### ITEMS
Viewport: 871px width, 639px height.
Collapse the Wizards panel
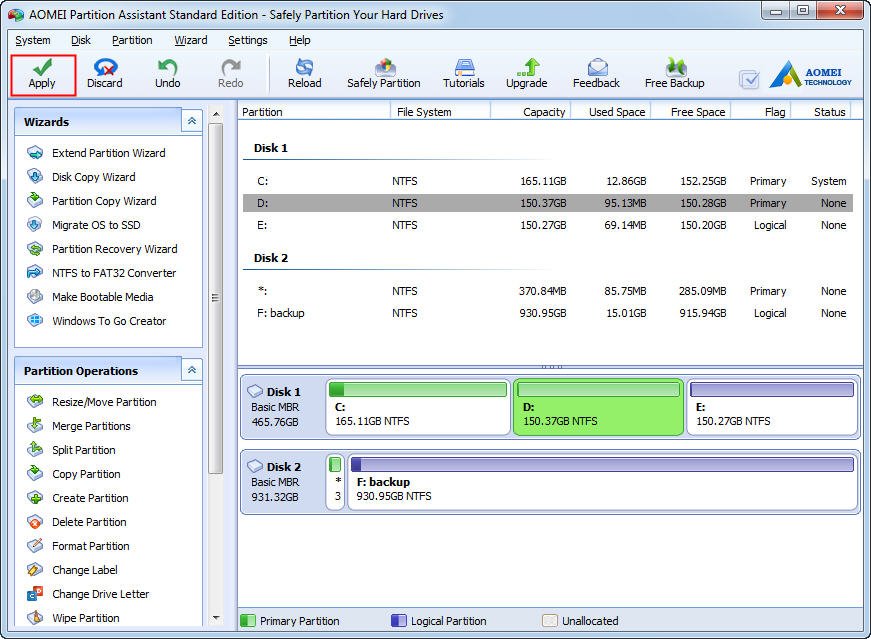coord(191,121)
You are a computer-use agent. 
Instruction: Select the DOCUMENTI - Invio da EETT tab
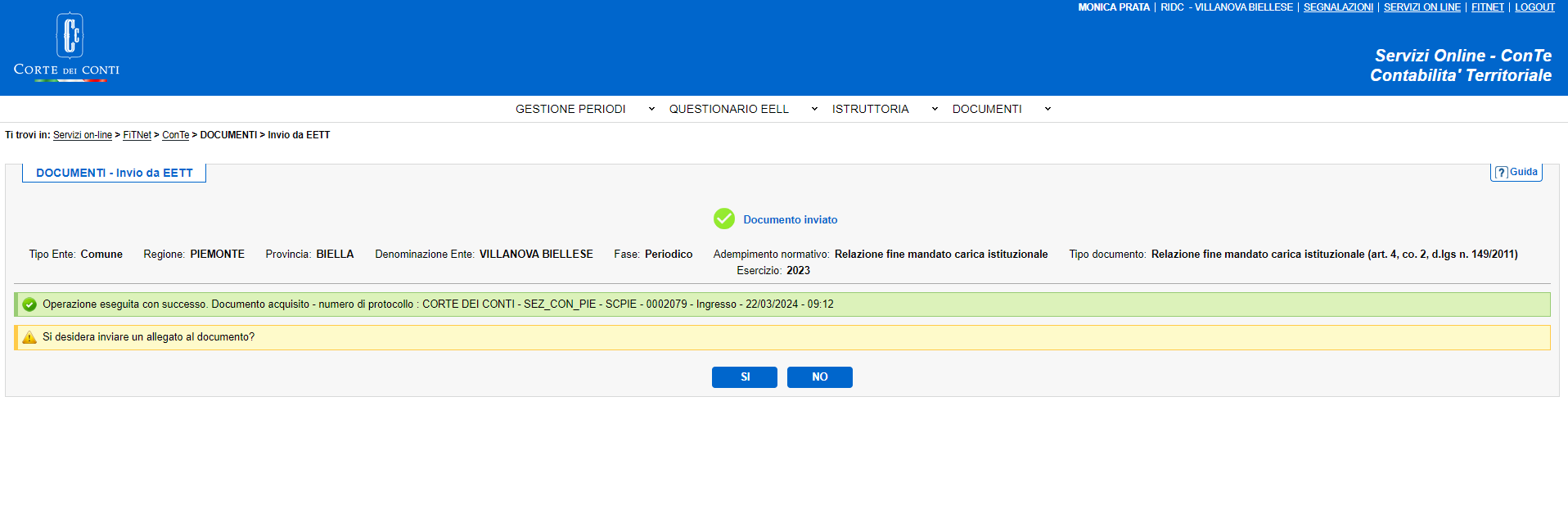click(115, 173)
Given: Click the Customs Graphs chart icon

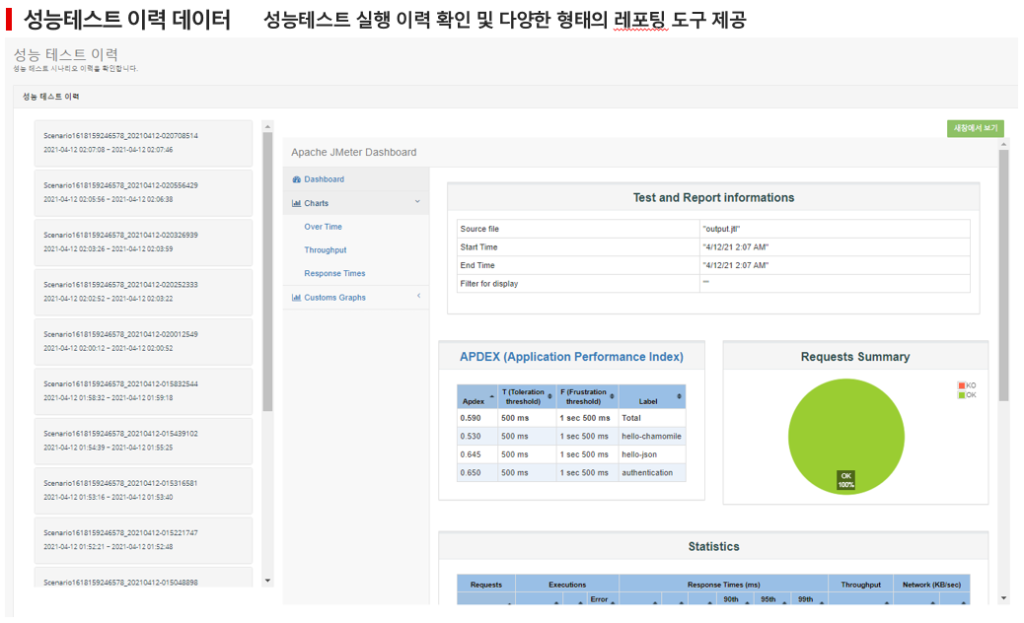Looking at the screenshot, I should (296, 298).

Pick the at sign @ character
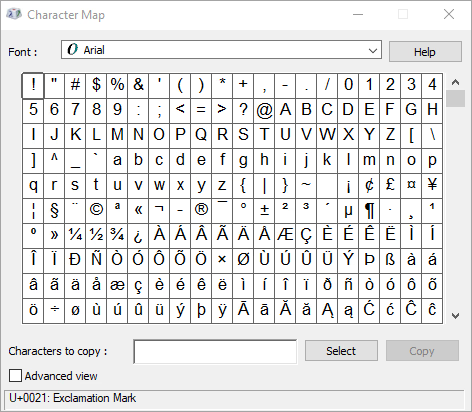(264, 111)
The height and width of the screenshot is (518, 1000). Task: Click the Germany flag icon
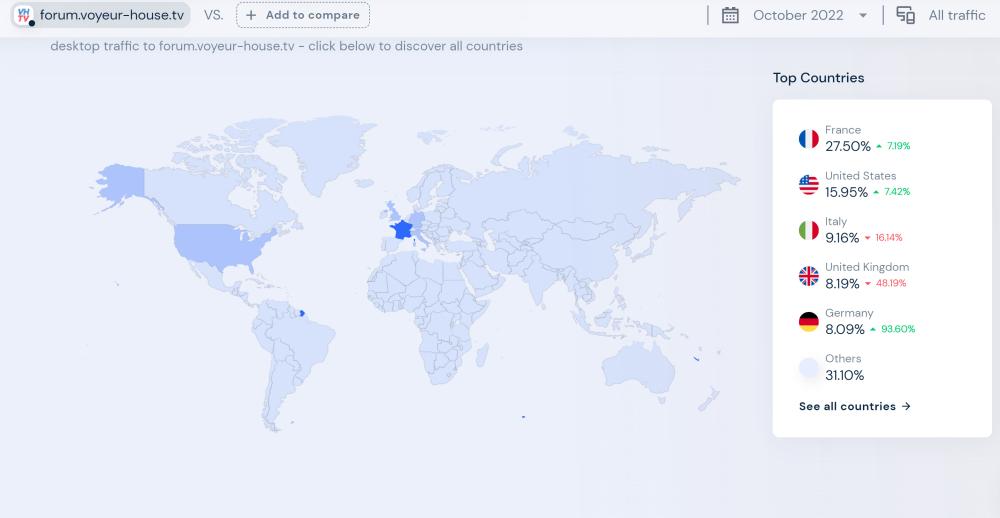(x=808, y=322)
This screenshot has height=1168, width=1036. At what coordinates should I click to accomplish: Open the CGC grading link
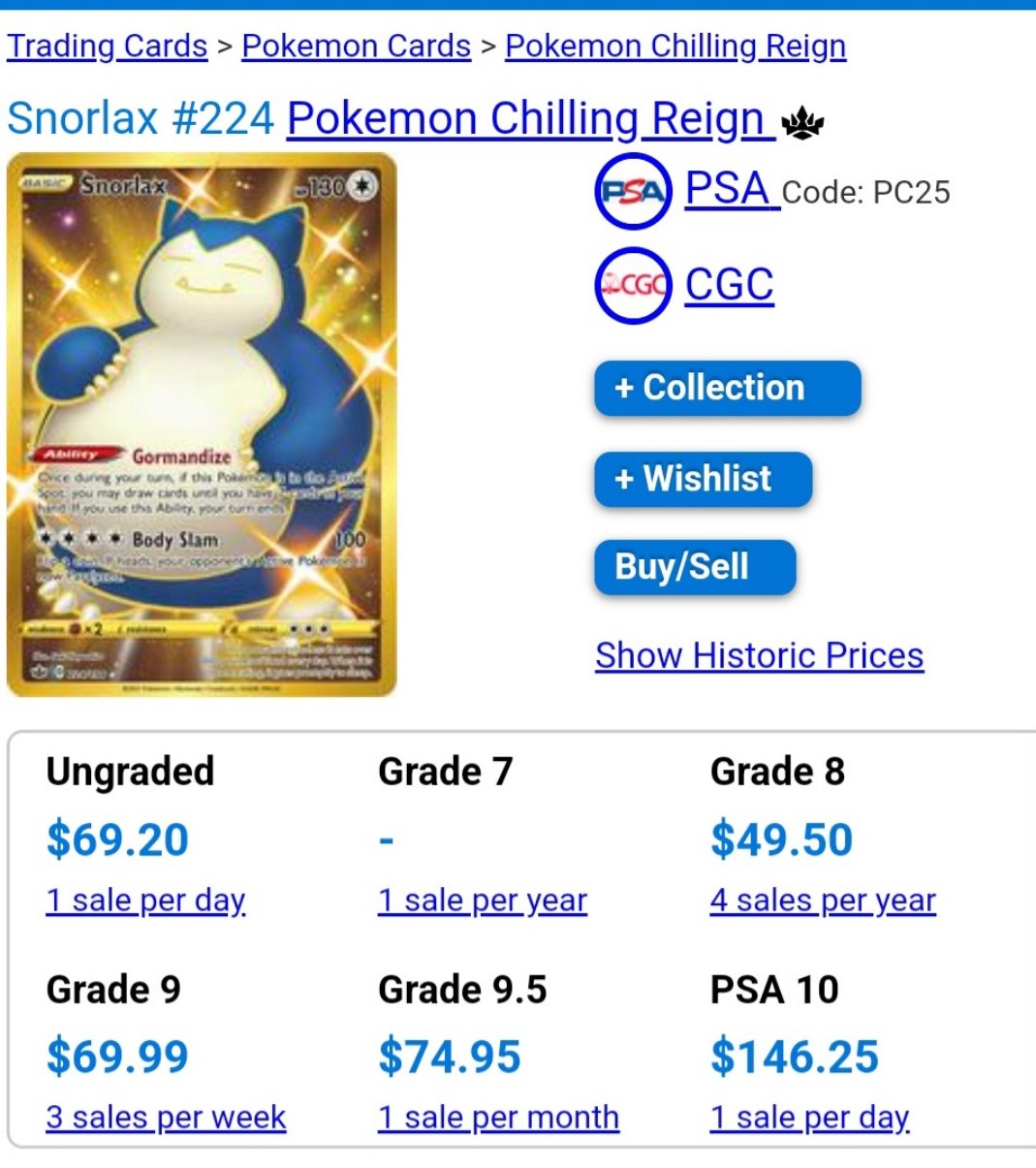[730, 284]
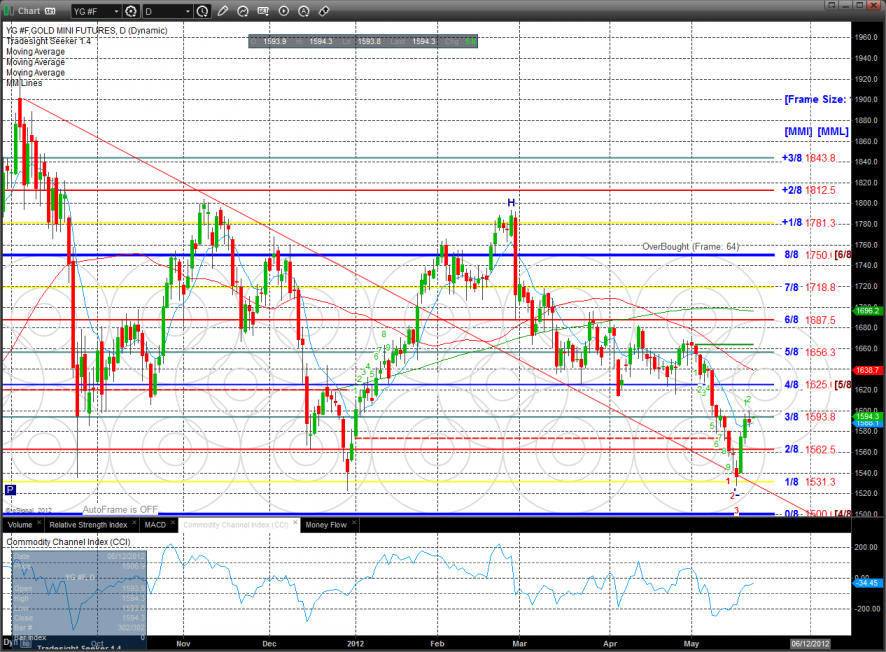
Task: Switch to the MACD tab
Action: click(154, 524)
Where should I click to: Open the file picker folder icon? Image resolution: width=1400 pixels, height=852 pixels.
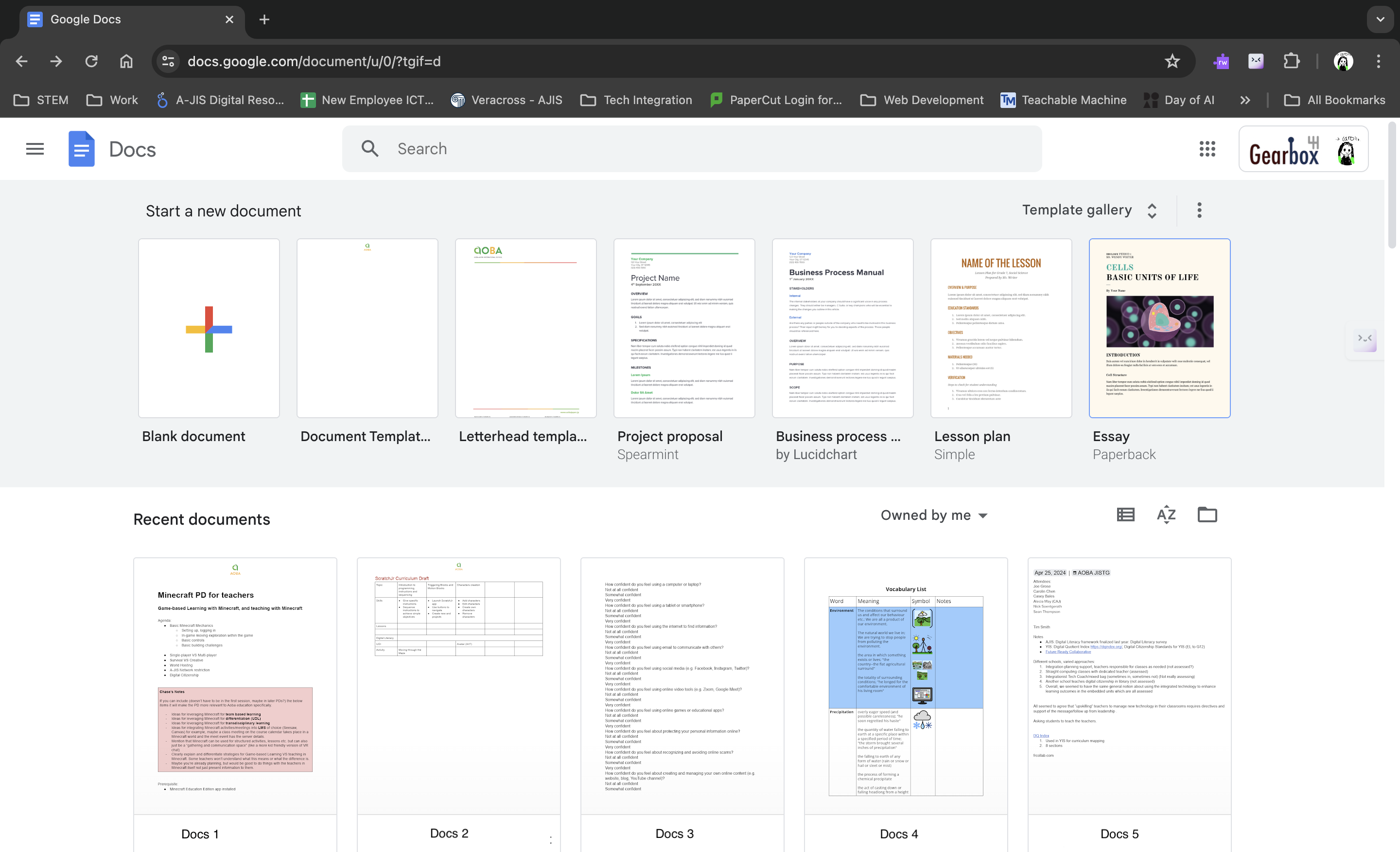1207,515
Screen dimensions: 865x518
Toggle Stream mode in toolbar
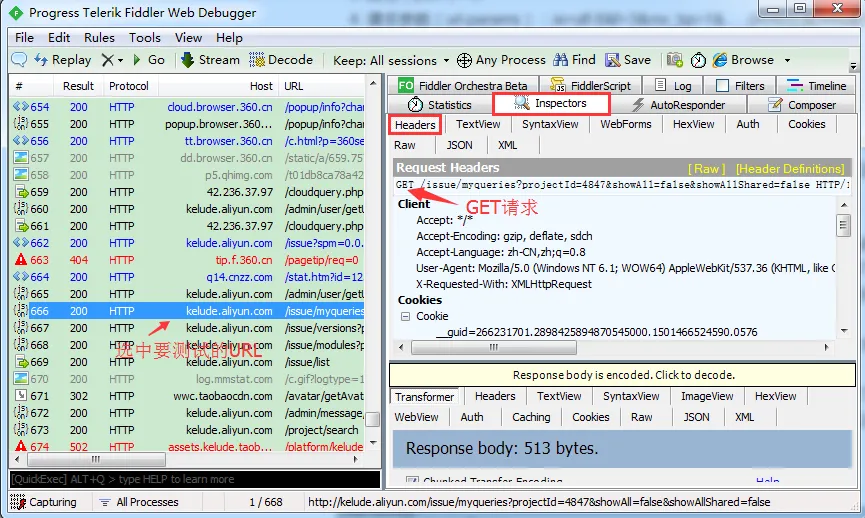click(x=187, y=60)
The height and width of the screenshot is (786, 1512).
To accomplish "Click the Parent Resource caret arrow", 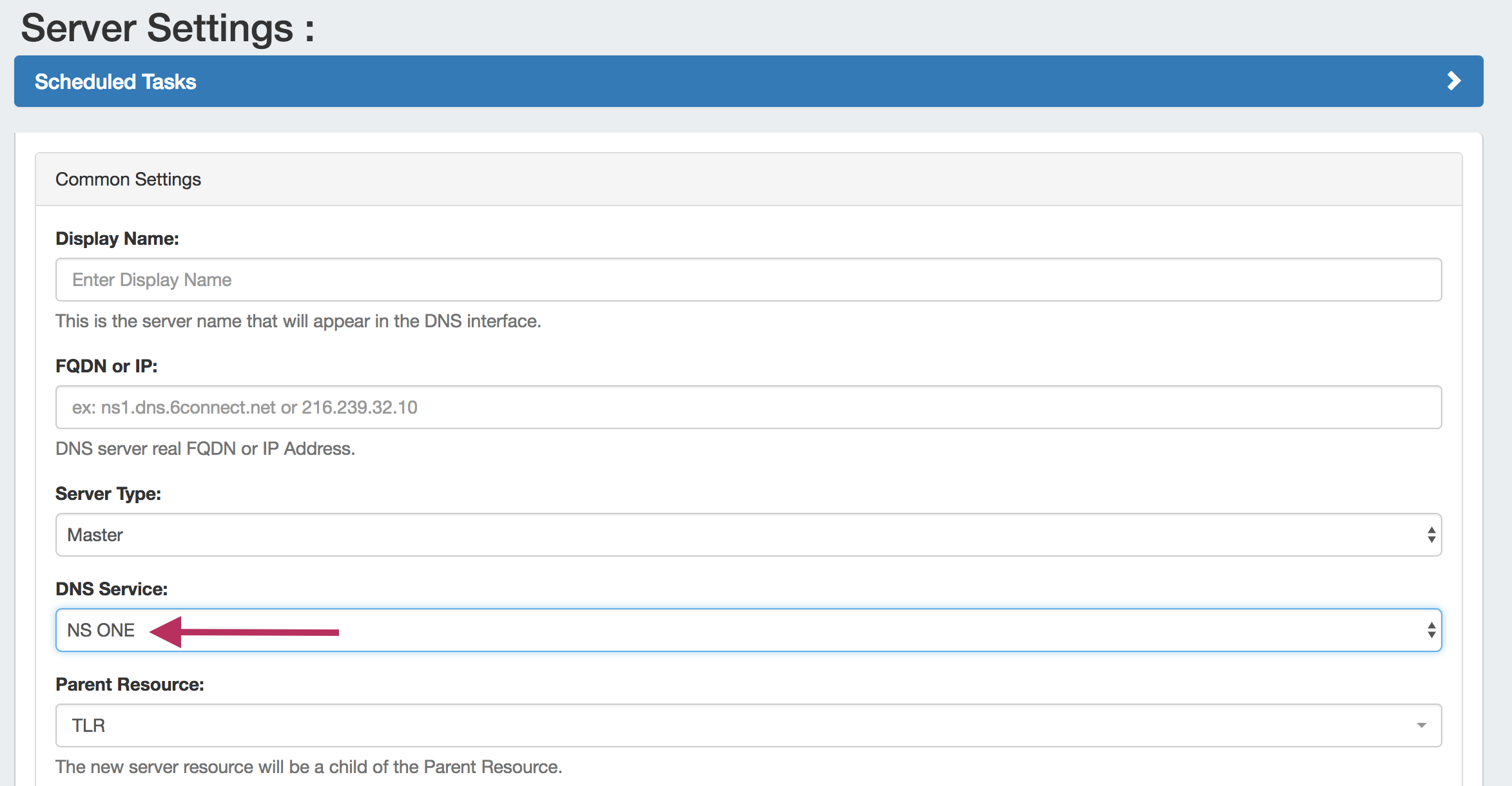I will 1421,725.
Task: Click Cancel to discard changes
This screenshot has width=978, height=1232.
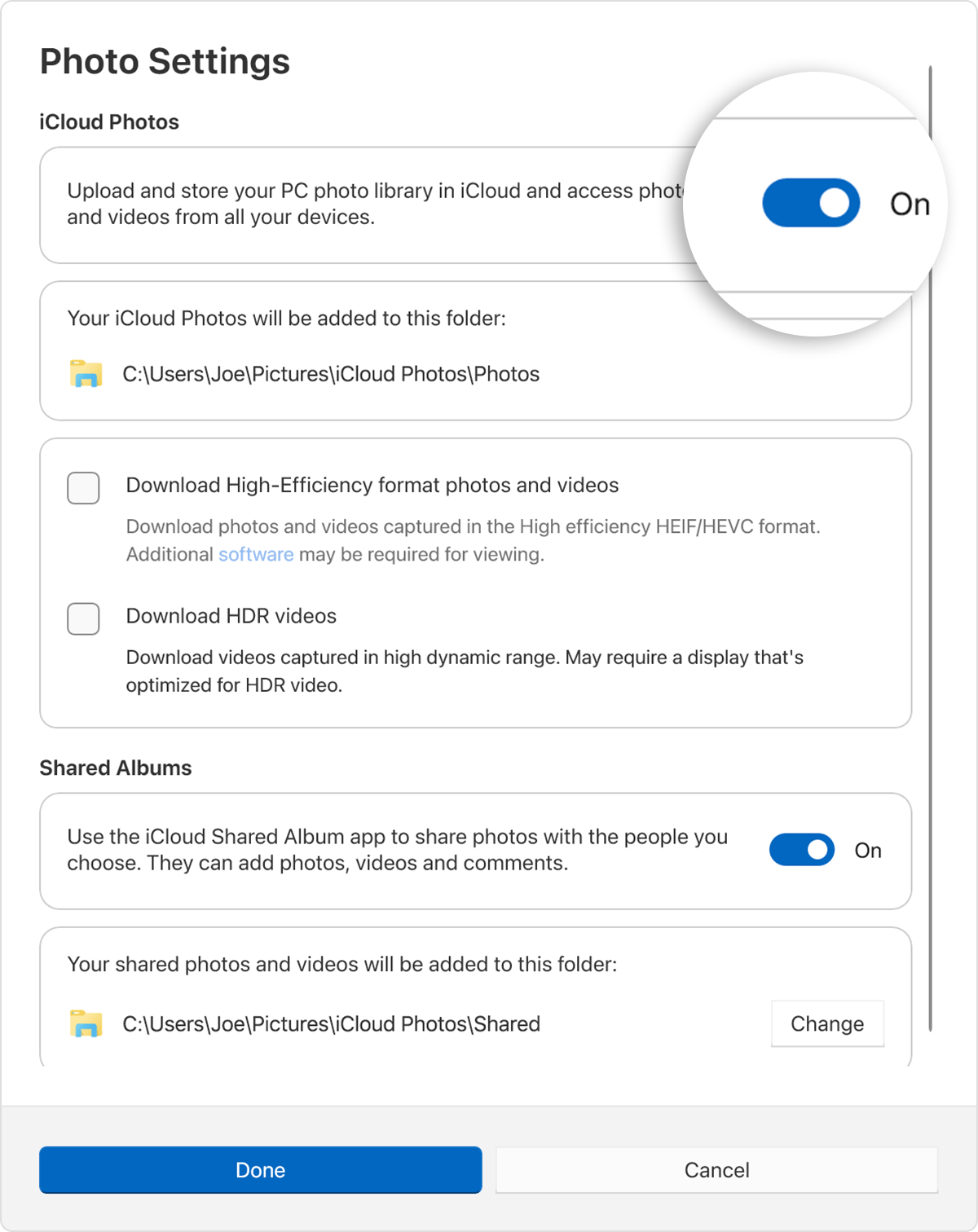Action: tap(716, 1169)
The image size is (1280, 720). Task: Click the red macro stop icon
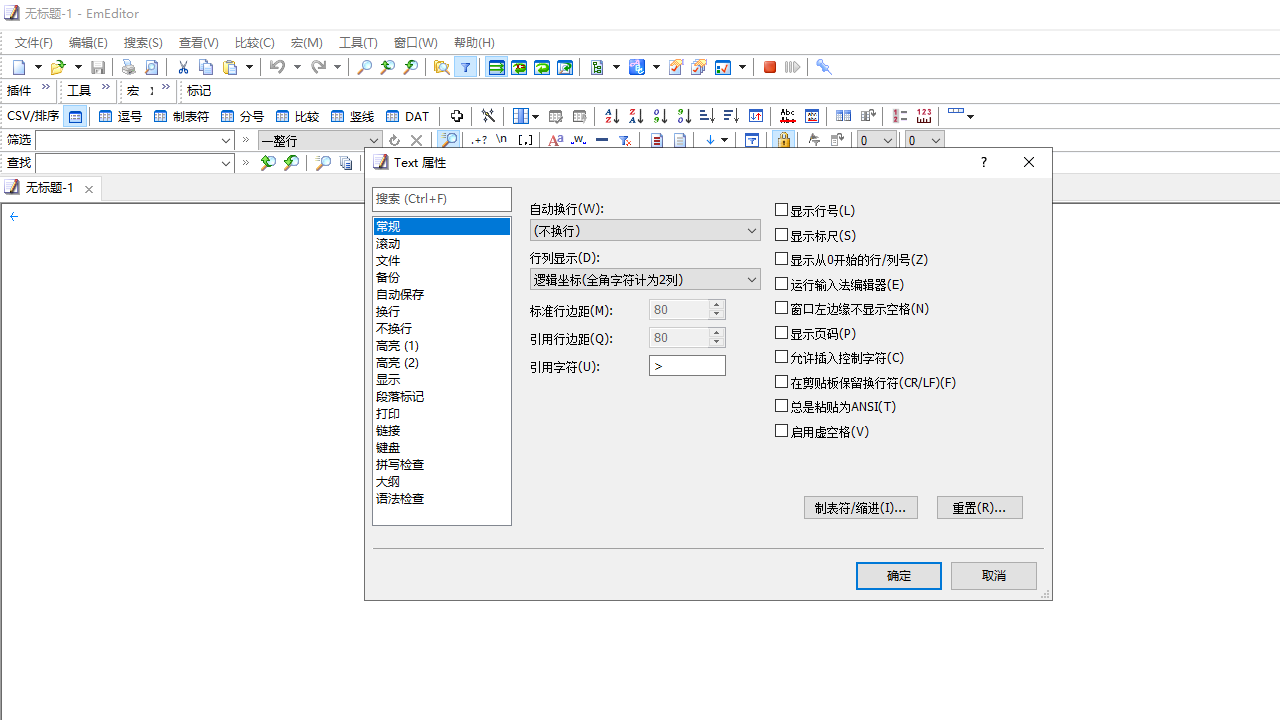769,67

### WHAT THE EXERCISE ASKS
Please copy every line of the listing above that contains the string "Task". Case counts.

### EXERCISE ANSWER
The height and width of the screenshot is (518, 1000). Task: Click the Germany flag icon
Task: Switch to the MACD tab
Task: Click Cancel to discard changes
The image size is (1280, 720). Task: Click the red macro stop icon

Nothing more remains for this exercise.